**Instructions to follow**
Copy the lines below verbatim, starting at the line with "Screen dimensions: 960x720" and continuing through the final line.

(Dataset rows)
--- --- ---

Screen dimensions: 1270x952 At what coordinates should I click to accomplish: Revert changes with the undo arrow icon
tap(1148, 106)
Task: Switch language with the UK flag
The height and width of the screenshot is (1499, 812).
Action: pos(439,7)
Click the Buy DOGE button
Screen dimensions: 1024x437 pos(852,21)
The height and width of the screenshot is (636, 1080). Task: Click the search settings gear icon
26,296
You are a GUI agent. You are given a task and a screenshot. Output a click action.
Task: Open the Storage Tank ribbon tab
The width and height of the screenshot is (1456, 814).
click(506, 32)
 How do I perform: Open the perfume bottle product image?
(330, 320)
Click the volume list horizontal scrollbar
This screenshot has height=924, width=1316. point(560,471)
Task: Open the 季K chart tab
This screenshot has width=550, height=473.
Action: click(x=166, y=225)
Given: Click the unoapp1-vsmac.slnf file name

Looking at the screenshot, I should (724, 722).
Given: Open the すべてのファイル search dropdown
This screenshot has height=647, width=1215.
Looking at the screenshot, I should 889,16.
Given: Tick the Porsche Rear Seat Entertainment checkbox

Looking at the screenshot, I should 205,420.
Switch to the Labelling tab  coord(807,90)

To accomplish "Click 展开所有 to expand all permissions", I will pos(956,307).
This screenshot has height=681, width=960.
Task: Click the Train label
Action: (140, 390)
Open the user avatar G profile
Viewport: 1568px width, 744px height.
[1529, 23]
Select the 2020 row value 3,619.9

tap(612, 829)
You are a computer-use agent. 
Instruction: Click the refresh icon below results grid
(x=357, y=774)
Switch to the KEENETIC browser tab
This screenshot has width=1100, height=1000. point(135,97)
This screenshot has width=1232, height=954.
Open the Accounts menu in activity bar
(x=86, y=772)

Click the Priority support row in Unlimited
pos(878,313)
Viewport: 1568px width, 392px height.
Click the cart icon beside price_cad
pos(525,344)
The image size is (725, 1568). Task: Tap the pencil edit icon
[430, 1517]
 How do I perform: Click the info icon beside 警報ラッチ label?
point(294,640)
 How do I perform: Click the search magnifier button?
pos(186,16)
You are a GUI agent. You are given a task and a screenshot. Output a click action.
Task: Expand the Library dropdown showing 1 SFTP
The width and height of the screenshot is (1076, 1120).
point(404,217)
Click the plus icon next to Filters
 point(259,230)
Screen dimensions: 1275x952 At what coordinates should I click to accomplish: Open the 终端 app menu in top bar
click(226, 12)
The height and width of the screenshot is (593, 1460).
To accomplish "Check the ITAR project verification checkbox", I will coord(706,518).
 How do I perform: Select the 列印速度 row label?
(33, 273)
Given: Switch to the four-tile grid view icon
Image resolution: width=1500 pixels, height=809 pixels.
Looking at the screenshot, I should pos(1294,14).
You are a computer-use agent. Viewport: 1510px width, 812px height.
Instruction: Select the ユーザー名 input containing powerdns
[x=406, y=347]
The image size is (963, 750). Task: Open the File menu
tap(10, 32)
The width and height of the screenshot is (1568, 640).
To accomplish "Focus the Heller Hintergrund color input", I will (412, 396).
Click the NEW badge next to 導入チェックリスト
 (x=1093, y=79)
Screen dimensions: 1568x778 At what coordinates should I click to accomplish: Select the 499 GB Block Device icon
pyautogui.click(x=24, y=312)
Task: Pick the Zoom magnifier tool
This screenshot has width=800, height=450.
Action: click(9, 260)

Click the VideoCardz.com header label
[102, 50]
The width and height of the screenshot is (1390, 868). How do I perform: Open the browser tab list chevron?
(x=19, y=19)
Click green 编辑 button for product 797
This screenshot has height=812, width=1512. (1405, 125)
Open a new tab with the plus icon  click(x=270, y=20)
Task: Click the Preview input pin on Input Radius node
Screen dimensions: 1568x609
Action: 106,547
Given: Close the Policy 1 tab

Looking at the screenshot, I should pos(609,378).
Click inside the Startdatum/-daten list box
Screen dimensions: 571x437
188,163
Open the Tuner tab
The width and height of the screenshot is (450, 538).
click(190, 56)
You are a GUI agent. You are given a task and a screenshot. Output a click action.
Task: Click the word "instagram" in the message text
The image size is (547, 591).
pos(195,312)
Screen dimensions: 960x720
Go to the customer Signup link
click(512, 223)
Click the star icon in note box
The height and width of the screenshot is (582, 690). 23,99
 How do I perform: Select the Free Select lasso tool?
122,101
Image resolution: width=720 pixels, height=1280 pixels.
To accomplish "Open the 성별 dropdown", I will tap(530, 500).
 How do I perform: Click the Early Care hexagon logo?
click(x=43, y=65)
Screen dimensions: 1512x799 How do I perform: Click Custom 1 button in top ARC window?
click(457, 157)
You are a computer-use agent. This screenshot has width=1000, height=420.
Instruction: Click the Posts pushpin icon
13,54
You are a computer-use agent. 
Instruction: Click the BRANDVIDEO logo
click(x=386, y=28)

--- --- ---

**Exercise output**
Screen dimensions: 960x720
Go to the customer Signup link
click(512, 223)
Click the star icon in note box
The height and width of the screenshot is (582, 690). 23,99
 How do I perform: Select the Free Select lasso tool?
122,101
Image resolution: width=720 pixels, height=1280 pixels.
To accomplish "Open the 성별 dropdown", I will tap(530, 500).
 How do I perform: Click the Early Care hexagon logo?
click(x=43, y=65)
Screen dimensions: 1512x799 How do I perform: Click Custom 1 button in top ARC window?
click(457, 157)
You are a computer-use agent. This screenshot has width=1000, height=420.
Instruction: Click the Posts pushpin icon
13,54
You are a computer-use agent. 
Instruction: Click the BRANDVIDEO logo
click(x=386, y=28)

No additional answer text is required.